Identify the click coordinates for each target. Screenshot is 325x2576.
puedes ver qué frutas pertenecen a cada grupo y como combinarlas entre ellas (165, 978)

==

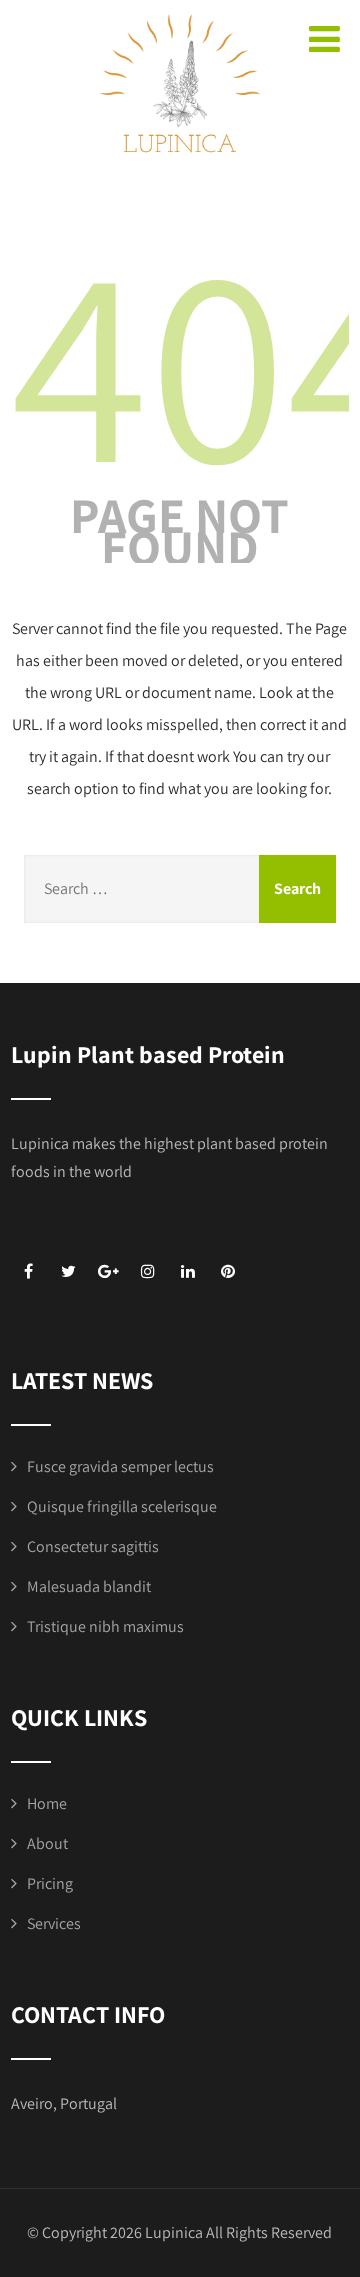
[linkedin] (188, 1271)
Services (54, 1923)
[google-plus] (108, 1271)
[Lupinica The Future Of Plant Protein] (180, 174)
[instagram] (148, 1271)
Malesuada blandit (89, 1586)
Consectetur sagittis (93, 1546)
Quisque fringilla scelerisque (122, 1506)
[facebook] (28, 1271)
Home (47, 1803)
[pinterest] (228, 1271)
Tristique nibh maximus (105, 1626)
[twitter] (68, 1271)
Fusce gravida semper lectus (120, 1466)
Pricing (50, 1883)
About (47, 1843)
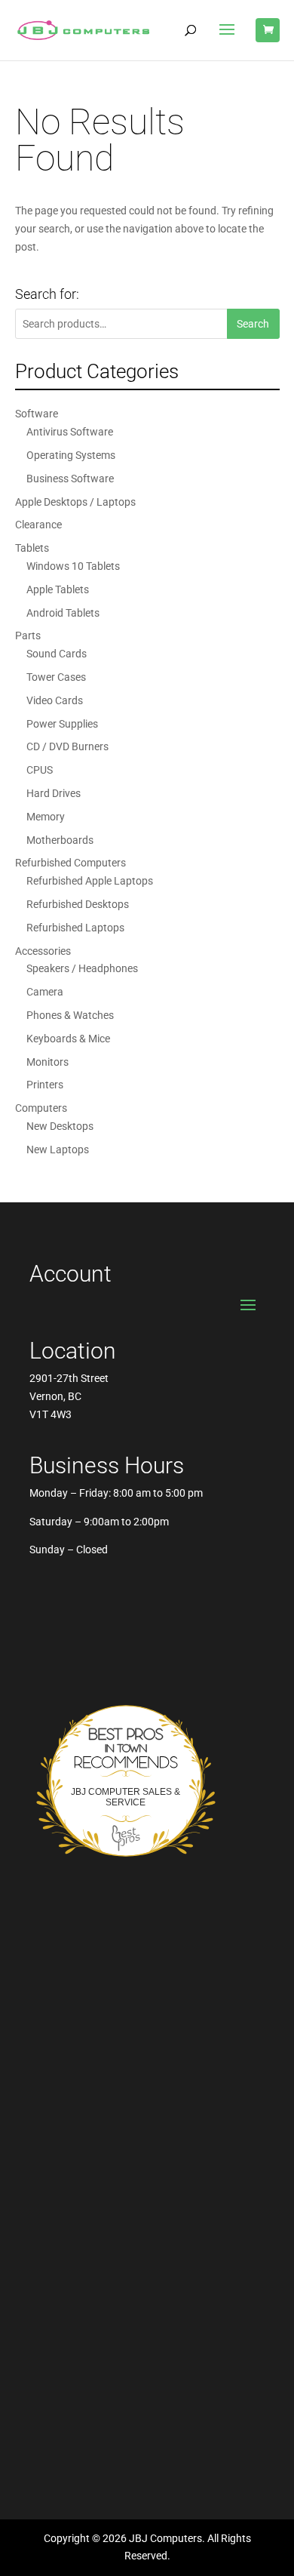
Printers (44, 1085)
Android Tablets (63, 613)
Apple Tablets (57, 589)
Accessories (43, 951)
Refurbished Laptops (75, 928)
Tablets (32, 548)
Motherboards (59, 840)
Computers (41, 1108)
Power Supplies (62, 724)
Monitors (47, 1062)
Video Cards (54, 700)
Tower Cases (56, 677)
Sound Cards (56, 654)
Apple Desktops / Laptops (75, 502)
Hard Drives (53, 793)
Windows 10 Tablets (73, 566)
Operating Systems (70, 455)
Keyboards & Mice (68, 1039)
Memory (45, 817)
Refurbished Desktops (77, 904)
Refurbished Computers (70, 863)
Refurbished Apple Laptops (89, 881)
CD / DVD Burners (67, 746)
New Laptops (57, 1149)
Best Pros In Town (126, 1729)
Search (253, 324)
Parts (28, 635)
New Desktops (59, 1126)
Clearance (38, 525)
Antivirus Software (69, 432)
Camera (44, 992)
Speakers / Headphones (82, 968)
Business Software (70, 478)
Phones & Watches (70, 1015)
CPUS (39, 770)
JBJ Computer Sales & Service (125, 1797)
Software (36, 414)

---

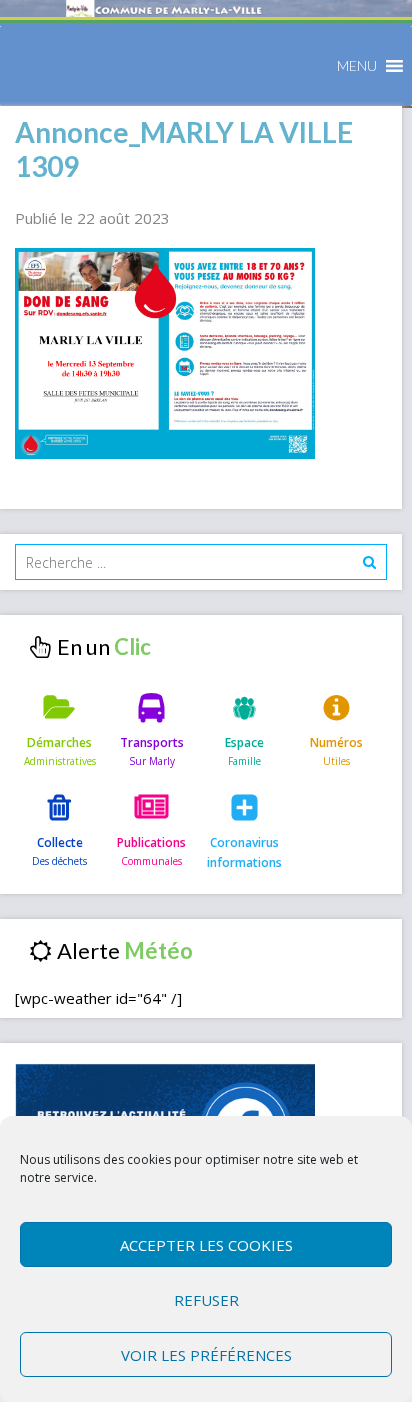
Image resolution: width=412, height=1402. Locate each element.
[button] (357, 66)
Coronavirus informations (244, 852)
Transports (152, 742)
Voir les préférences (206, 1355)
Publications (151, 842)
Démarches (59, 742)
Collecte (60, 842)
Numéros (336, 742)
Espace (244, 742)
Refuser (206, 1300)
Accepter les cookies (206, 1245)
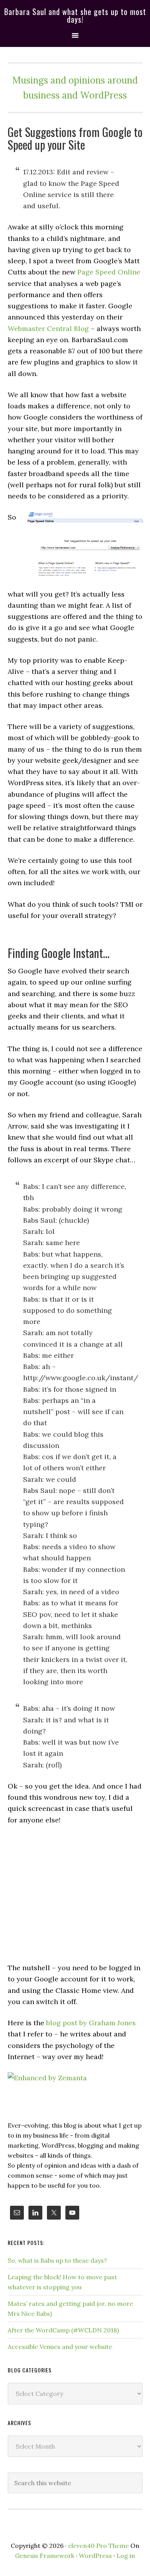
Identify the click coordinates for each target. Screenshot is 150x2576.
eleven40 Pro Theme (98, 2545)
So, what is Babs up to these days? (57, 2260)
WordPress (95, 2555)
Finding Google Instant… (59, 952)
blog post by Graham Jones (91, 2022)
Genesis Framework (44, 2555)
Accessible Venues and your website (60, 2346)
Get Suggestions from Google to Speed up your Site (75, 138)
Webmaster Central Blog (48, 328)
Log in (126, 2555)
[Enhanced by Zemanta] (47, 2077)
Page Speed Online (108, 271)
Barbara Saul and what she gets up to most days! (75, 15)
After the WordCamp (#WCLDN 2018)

PROBLEM STATEMENT. The word "click" may appear in several lines of the data; count those lines and give only the number.

OUTPUT BELOW. 2